Magnetic properties of strongly disordered electronic systems
Subir Sachdev (Yale University)

TL;DR
This paper reviews the magnetic properties of strongly disordered electronic systems, focusing on local magnetic moments, quantum Griffiths phenomena, and the transition to metallic spin glass states, with implications for doped semiconductors and heavy-fermion materials.
Contribution
It provides a unified perspective on magnetic behavior in disordered metals, emphasizing the role of quantum Griffiths effects and mean-field theory of spin glass transitions.
Findings
Disordered Fermi liquids are unstable towards local magnetic moment formation.
Quantum Griffiths phenomena are key precursors to quantum phase transitions.
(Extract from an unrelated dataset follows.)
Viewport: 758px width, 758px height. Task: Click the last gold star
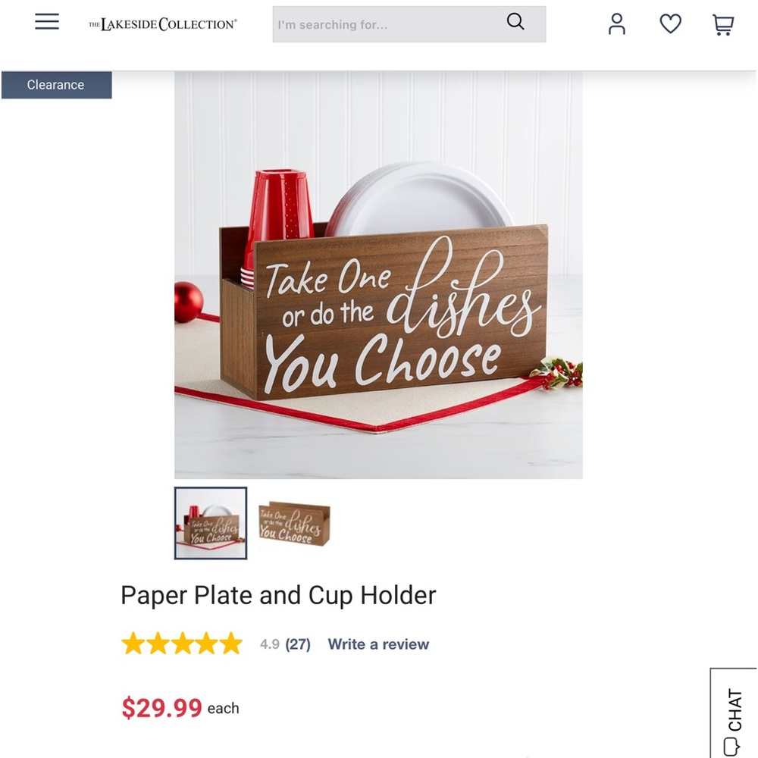(230, 644)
Mean-field theory describes the transition to metallic spin glass states.
Abstract
We present a unified, global perspective on the magnetic properties of strongly disordered electronic systems, with special emphasis on the case where the ground state is metallic. We review the arguments for the instability of the disordered Fermi liquid state towards the formation of local magnetic moments, and argue that their singular low temperature thermodynamics are the ``quantum Griffiths'' precursors of the quantum phase transition to a metallic spin glass; the local moment formation is therefore not directly related to the metal-insulator transition. We also review the the mean-field theory of the disordered Fermi liquid to metallic spin glass transition and describe the separate regime of ``non-Fermi liquid'' behavior at higher temperatures near the quantum critical point. The relationship to experimental results on doped semiconductors and heavy-fermion compounds is noted.